On November 24, Foxconn Industrial Internet Co., Ltd. (601138.SH), a leading AI computing power stock in the A-share market, saw its shares plunge in the afternoon session, briefly hitting the daily limit-down before closing 7.80% lower at CNY 55.94 per share—a two-month low. As a core AI computing power player once valued at over CNY 1.3 trillion, the company lost nearly CNY 100 billion in market cap in a single day, with cumulative losses exceeding 14% over the past three trading sessions.
The same day, investors questioned the company on an interactive platform about rumors of a downward revision to its Q4 performance targets and potential adjustments to the L10/L11 business model by major clients, which could negatively impact its operations and profitability. Foxconn Industrial Internet responded that its Q4 operations, including shipments of GB200 and GB300 products, are proceeding as planned, with strong client demand and normal production and deliveries.

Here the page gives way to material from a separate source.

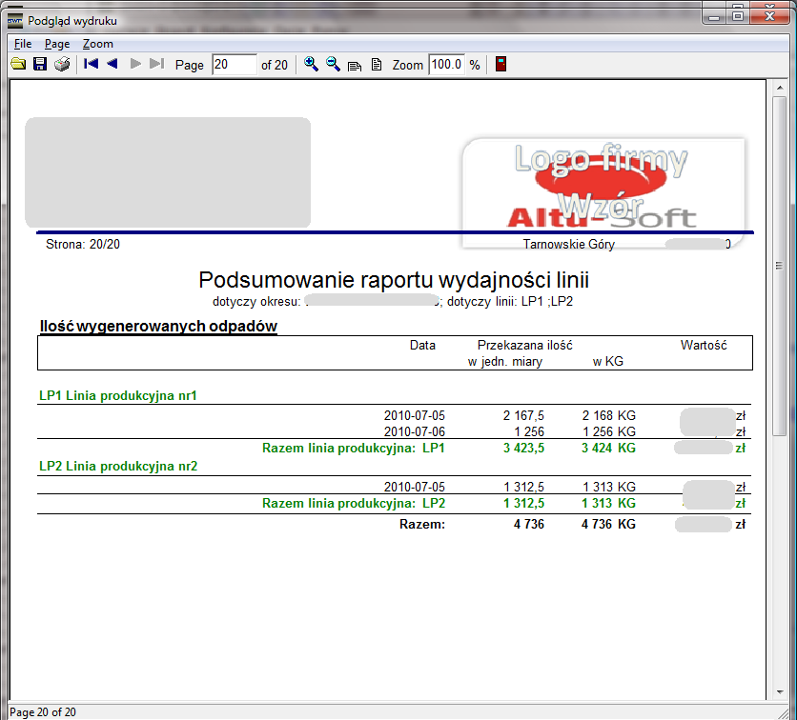Click the disabled next page arrow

It denied any undisclosed profit target cuts and confirmed ongoing collaboration with clients on next-gen products.
Parent company Hon Hai Precision (2317.TW) also issued a clarification, emphasizing normal operations. By November 25, Foxconn Industrial Internet rebounded 1.2% to CNY 56.61 per share.
Despite robust fundamentals, the stock has trended downward since hitting a peak on October 30, shedding over 30% by November 24 and losing more than CNY 450 billion in market cap, sliding from a high above CNY 1.5 trillion to CNY 1.11 trillion.
Financially, the company posted strong results: Q1-Q3 2025 revenue rose 38.4% YoY to CNY 603.9 billion, with net profit up 48.52% to CNY 22.49 billion. Q3 revenue reached CNY 243.2 billion, with profit growth exceeding 60%.
However, market sentiment diverged from bullish sell-side forecasts. Post-Q3 earnings, analysts maintained optimistic views, citing strong AI server demand and imminent GB200 mass production. Guosen Securities raised profit forecasts for 2025–2027 to CNY 35.6 billion, CNY 69.3 billion, and CNY 87.5 billion, respectively, citing GPU AI server revenue growth of over 5x YoY and 27x quarterly growth in 800G switches. Huatai Securities projected 2025–2027 EPS of CNY 1.82, CNY 3.36, and CNY 4.30, maintaining a "Buy" rating despite negative operating cash flow due to inventory buildup for AI servers.
Notably, institutional target prices (around CNY 75+ in early November, implying ~40x 2025 P/E) now sharply contrast with the current CNY 55.94 (28x P/E), reflecting heightened market pessimism.
Concerns have shifted from earnings to business model risks. Rumors of major clients adjusting L10/L11 models—where L11 involves higher-value system integration—raised fears of Foxconn Industrial Internet reverting to lower-margin assembly roles, potentially triggering valuation reassessments. As a key Nvidia supplier (28% of 2024 HGX/DGX server shipments per Morgan Stanley), its fortunes are tied to AI chip demand.
External factors also weighed on the stock. Nvidia’s post-earnings drop and doubts about AI monetization amid soaring cloud capex (e.g., Microsoft, Google) fueled "AI bubble" fears, indirectly pressuring Foxconn Industrial Internet.
In response, the company reaffirmed its core supplier role for Nvidia’s next-gen products (e.g., GB300) and highlighted upgrades for the Vera Rubin platform in power efficiency and cooling. It also plans to adjust its buyback price ceiling (currently capped at CNY 19.36 post-dividend) to expedite repurchases. Separately, Hon Hai disclosed the sale of idle assets in Wuhan (CNY 78.97 million gain), signaling improved asset utilization.